▶ **Data supplied**:
--------------------------------------------------
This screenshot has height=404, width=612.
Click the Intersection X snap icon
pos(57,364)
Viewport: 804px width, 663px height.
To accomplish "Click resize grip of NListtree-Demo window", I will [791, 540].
--------------------------------------------------
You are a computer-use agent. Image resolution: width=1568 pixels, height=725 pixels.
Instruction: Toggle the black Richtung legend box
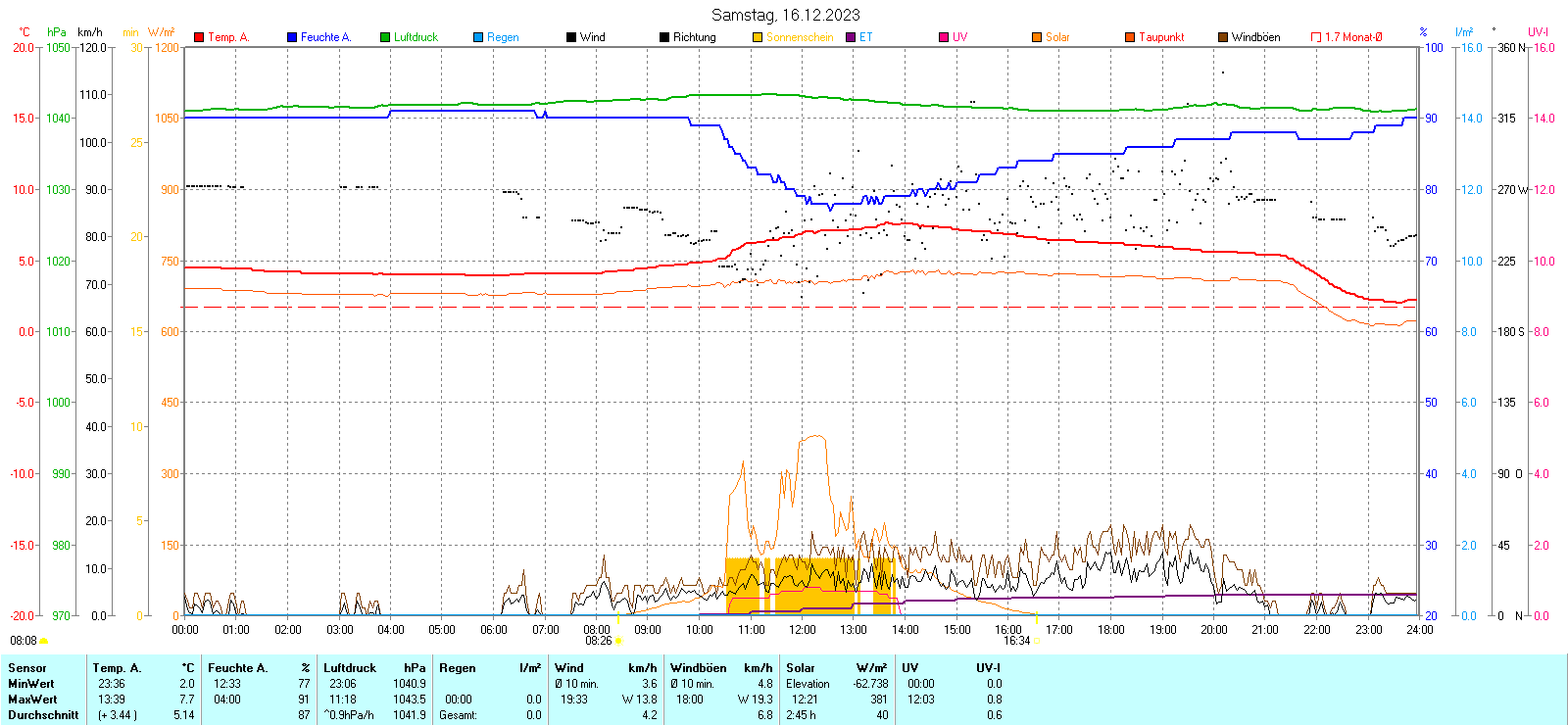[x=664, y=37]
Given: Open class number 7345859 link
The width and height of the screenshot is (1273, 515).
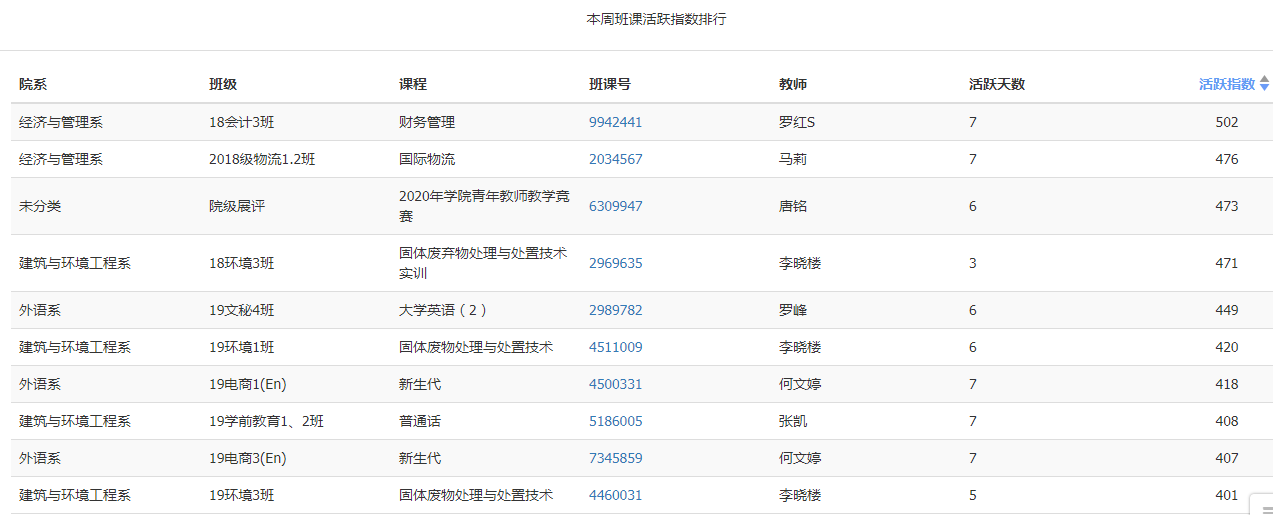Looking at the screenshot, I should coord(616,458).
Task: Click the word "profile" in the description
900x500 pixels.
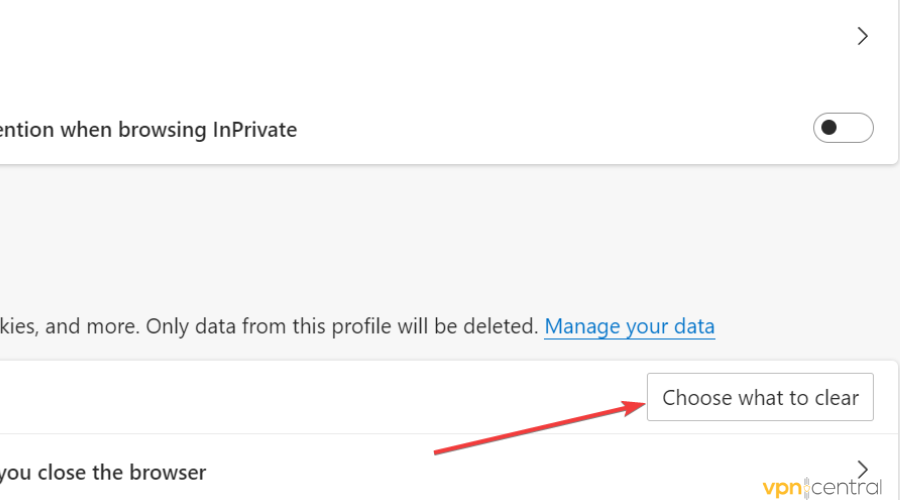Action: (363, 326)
--------------------------------------------------
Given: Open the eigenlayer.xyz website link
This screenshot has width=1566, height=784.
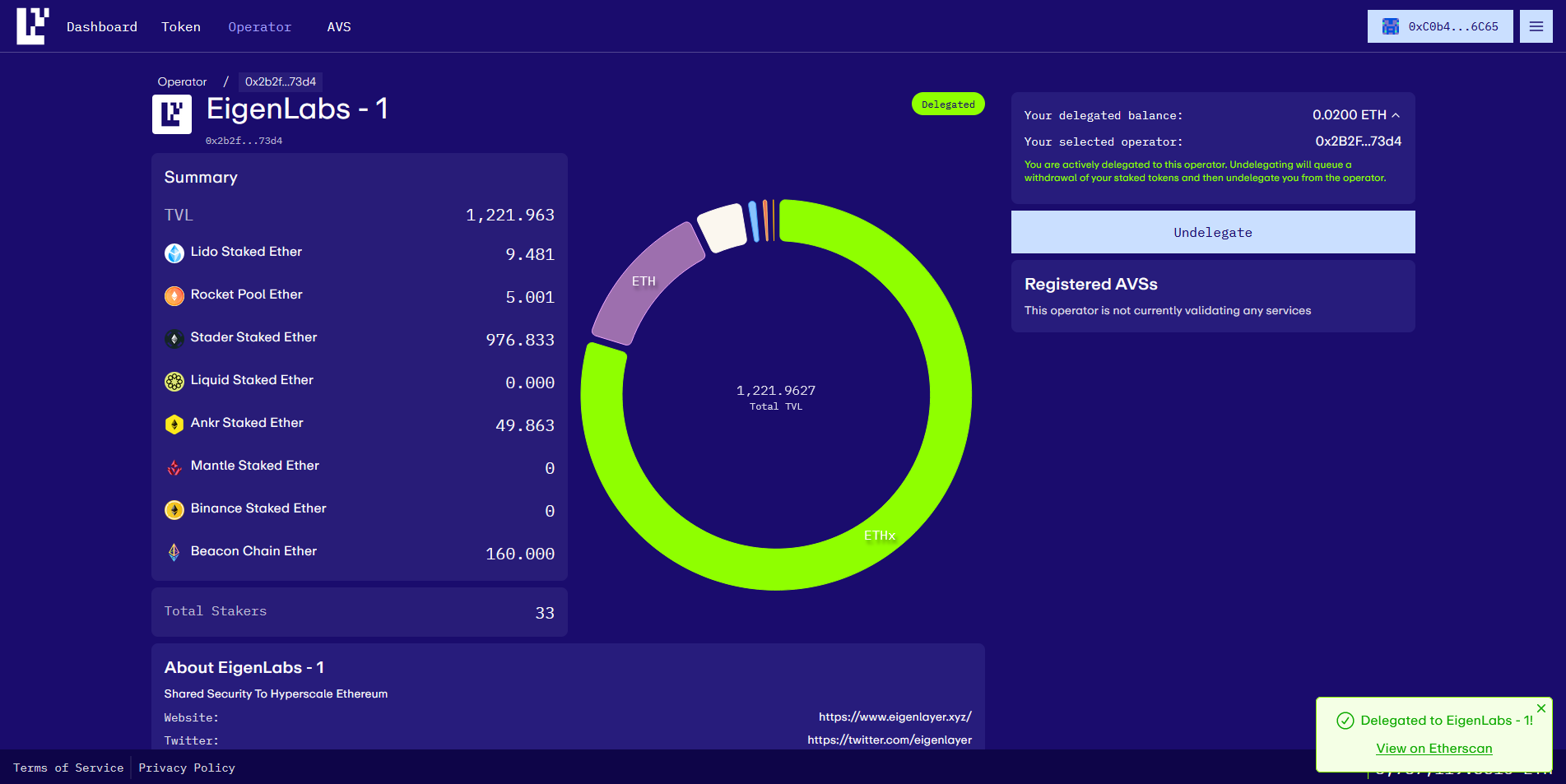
--------------------------------------------------
▶ **Description of the task**: On how many lines of the material does the word "Open" appear? Reply with the number alone.

▶ **Written response**: 2